The predictive value of arterial stiffness on major adverse cardiovascular events in individuals with mildly impaired renal function

, , , , , , , & show all
Pages 1175-1181 | Published online: 29 Aug 2016
 

Abstract

Objectives

Despite growing evidence that arterial stiffness has important predictive value for cardiovascular disease in patients with advanced stages of chronic kidney disease, the predictive significance of arterial stiffness in individuals with mildly impaired renal function has not been established. The aim of this study was to evaluate the predictive value of arterial stiffness on cardiovascular disease in this specific population.

Materials and methods

We analyzed measurements of arterial stiffness (carotid–femoral pulse-wave velocity [cf-PWV]) and the incidence of major adverse cardiovascular events (MACEs) in 1,499 subjects from a 4.8-year longitudinal study.

Results

A multivariate Cox proportional-hazard regression analysis showed that in individuals with normal renal function (estimated glomerular filtration rate [eGFR] ≥90 mL/min/1.73 m2), the baseline cf-PWV was not associated with occurrence of MACEs (hazard ratio 1.398, 95% confidence interval 0.748–2.613; P=0.293).
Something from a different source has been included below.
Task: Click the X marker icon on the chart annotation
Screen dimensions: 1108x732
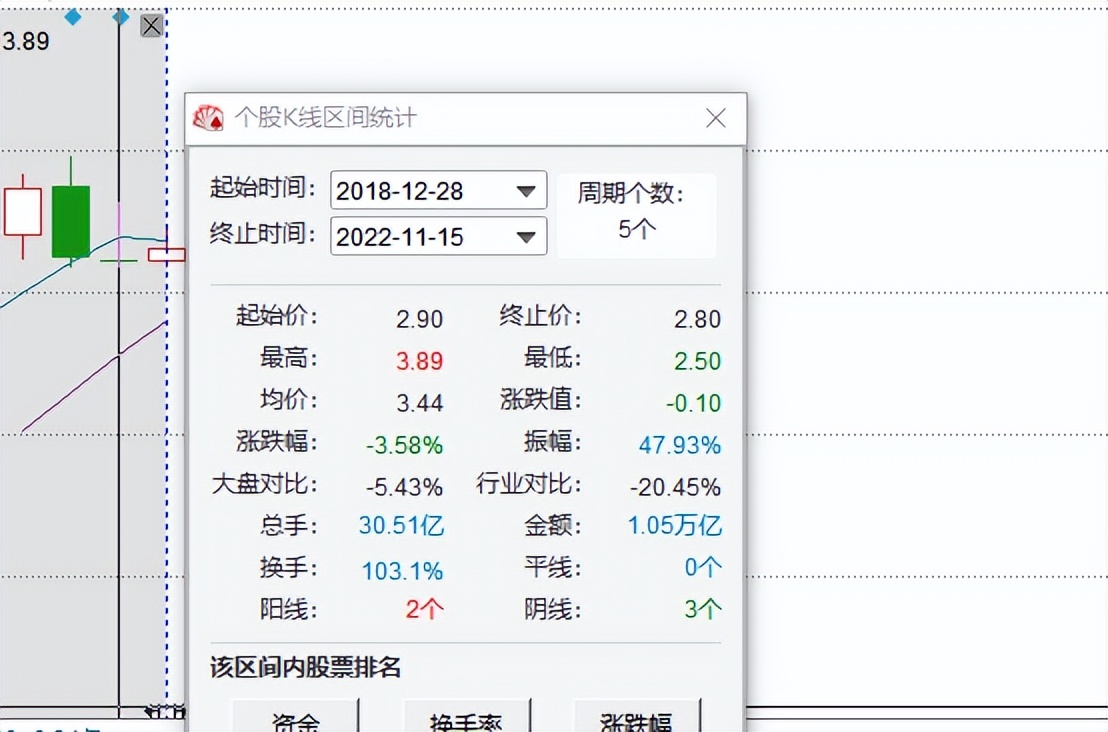Action: pos(151,25)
In individuals with mildly impaired renal function (eGFR <90 mL/min/1.73 m2), a higher baseline cf-PWV level was associated with a higher risk of MACEs (hazard ratio 2.334, 95% confidence interval 1.082–5.036; P=0.031).

Conclusion

Arterial stiffness is a moderate and independent predictive factor for MACEs in individuals with mildly impaired renal function (eGFR <90 mL/min/1.73 m2).

Acknowledgments

We thank our colleagues in the Department of Laboratory Medicine at PLA General Hospital for help with biochemical measurements. We are also grateful to all study participants for their involvement in the study. This research was supported by a grant from the Key National Basic Research Program of China (2012CB517503, 2013CB530804) and the Key Science and Technology Foundation of China (2012ZX09303004-002) to PY.

Disclosure

The authors report no conflicts of interest in this work.